About this exercise: Output range, inclusive: from the line containing "Click the Authentication" to the line containing "1920x1080 pixels.". Restate those lines from the data below word for word and only those.

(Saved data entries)
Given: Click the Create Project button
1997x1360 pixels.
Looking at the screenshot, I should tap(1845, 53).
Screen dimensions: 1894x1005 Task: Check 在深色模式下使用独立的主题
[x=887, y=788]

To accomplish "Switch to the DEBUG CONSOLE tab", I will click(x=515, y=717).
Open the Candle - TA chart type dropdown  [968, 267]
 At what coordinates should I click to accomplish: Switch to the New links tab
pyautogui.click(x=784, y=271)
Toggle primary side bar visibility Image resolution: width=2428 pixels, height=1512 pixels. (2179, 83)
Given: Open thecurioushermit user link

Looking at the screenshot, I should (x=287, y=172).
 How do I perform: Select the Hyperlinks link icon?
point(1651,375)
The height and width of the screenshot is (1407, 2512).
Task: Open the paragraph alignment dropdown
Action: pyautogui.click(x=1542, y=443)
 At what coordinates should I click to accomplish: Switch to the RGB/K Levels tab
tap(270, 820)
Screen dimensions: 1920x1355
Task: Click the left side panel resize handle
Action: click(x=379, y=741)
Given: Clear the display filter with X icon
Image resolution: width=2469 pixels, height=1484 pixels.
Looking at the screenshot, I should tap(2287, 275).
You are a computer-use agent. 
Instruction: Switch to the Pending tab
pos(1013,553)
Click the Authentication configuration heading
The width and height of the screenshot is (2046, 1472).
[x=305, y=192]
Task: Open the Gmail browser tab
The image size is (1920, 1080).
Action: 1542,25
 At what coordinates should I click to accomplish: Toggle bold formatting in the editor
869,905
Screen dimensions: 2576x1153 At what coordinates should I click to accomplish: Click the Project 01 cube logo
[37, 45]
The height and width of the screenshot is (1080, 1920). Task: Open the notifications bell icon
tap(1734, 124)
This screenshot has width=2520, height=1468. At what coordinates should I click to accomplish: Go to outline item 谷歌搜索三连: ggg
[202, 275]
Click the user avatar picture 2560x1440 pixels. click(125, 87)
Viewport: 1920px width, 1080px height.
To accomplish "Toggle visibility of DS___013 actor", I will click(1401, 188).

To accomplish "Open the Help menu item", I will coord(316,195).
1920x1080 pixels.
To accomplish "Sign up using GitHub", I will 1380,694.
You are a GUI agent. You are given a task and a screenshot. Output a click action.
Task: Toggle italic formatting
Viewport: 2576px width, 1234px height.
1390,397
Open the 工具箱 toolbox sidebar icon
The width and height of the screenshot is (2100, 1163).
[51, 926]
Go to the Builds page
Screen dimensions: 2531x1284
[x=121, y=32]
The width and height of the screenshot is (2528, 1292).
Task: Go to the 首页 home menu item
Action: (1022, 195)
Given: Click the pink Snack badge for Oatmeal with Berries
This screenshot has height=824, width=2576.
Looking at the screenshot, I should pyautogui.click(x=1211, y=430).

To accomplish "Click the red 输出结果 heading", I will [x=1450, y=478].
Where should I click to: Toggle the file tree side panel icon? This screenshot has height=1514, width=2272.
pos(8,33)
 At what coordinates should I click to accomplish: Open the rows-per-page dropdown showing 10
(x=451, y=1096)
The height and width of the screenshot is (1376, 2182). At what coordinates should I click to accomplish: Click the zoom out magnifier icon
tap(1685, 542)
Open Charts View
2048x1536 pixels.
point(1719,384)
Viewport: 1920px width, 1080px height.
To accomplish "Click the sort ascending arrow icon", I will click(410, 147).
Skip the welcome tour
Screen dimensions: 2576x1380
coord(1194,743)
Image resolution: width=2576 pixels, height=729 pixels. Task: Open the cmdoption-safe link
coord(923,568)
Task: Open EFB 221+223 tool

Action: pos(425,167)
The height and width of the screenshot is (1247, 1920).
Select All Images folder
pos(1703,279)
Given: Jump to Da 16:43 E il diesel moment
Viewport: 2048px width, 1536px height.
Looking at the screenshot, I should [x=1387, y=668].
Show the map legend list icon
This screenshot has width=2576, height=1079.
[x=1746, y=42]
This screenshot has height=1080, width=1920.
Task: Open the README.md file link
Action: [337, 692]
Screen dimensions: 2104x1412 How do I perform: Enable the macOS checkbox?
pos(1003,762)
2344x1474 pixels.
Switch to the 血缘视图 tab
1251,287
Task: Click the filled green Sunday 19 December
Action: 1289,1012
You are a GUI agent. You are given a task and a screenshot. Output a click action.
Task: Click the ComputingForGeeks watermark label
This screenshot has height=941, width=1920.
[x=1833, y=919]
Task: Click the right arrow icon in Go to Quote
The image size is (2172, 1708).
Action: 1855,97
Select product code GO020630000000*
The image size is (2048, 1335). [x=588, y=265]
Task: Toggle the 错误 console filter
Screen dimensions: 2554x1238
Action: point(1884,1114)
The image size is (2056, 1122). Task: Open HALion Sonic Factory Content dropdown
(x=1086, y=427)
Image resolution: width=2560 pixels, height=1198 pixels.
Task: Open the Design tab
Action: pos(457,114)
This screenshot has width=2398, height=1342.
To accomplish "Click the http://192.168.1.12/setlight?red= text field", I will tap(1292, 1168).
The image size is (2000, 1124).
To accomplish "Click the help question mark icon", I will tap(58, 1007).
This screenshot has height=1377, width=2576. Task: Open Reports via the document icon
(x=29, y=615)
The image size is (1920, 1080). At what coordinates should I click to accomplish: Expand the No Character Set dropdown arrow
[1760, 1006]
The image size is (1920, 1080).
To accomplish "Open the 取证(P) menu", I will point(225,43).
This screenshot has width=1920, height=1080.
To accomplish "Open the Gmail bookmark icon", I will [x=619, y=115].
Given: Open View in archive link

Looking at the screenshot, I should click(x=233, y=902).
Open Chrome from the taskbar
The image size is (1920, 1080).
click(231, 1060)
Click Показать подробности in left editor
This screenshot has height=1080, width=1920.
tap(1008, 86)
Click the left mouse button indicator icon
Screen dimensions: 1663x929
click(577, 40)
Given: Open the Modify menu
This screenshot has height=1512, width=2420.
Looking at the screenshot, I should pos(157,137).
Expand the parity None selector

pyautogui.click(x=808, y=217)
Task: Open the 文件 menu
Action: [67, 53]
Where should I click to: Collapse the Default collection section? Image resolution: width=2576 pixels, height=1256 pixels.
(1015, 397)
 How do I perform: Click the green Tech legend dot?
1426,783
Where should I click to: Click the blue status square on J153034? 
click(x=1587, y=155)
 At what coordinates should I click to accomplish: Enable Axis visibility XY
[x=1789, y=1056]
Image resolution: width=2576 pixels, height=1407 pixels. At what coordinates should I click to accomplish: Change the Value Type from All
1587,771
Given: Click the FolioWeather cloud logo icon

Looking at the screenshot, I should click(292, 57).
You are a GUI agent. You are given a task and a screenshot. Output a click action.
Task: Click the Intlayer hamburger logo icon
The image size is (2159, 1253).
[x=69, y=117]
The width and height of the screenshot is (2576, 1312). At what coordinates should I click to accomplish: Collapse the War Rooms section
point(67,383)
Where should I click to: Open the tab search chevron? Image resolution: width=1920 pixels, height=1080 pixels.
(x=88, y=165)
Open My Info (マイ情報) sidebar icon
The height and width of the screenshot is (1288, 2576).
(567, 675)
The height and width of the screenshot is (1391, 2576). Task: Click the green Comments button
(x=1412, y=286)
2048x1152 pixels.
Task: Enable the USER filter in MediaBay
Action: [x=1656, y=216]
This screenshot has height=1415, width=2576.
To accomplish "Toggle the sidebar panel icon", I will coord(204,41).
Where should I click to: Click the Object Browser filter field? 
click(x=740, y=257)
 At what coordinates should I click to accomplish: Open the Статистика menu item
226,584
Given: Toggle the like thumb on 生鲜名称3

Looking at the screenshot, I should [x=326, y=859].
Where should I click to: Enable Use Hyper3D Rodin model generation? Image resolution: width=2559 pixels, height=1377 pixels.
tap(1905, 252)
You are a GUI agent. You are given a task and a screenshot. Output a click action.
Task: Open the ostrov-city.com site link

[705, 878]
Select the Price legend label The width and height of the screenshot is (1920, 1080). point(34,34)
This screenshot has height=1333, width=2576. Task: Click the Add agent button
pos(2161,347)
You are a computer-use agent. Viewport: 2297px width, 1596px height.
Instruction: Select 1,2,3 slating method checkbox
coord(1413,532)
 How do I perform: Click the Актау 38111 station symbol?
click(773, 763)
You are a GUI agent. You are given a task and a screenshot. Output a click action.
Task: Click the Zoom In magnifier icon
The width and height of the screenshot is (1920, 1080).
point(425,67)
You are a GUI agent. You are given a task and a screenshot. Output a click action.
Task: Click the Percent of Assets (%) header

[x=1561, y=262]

Your solution:
Click the Authentication configuration heading
The width and height of the screenshot is (2046, 1472).
[x=305, y=192]
Task: Open the Gmail browser tab
The image size is (1920, 1080).
Action: 1542,25
 At what coordinates should I click to accomplish: Toggle bold formatting in the editor
869,905
Screen dimensions: 2576x1153 At what coordinates should I click to accomplish: Click the Project 01 cube logo
[37, 45]
The height and width of the screenshot is (1080, 1920). Task: Open the notifications bell icon
tap(1734, 124)
This screenshot has width=2520, height=1468. At what coordinates should I click to accomplish: Go to outline item 谷歌搜索三连: ggg
[202, 275]
Click the user avatar picture 2560x1440 pixels. click(125, 87)
Viewport: 1920px width, 1080px height.
To accomplish "Toggle visibility of DS___013 actor", I will click(1401, 188).

To accomplish "Open the Help menu item", I will coord(316,195).
1920x1080 pixels.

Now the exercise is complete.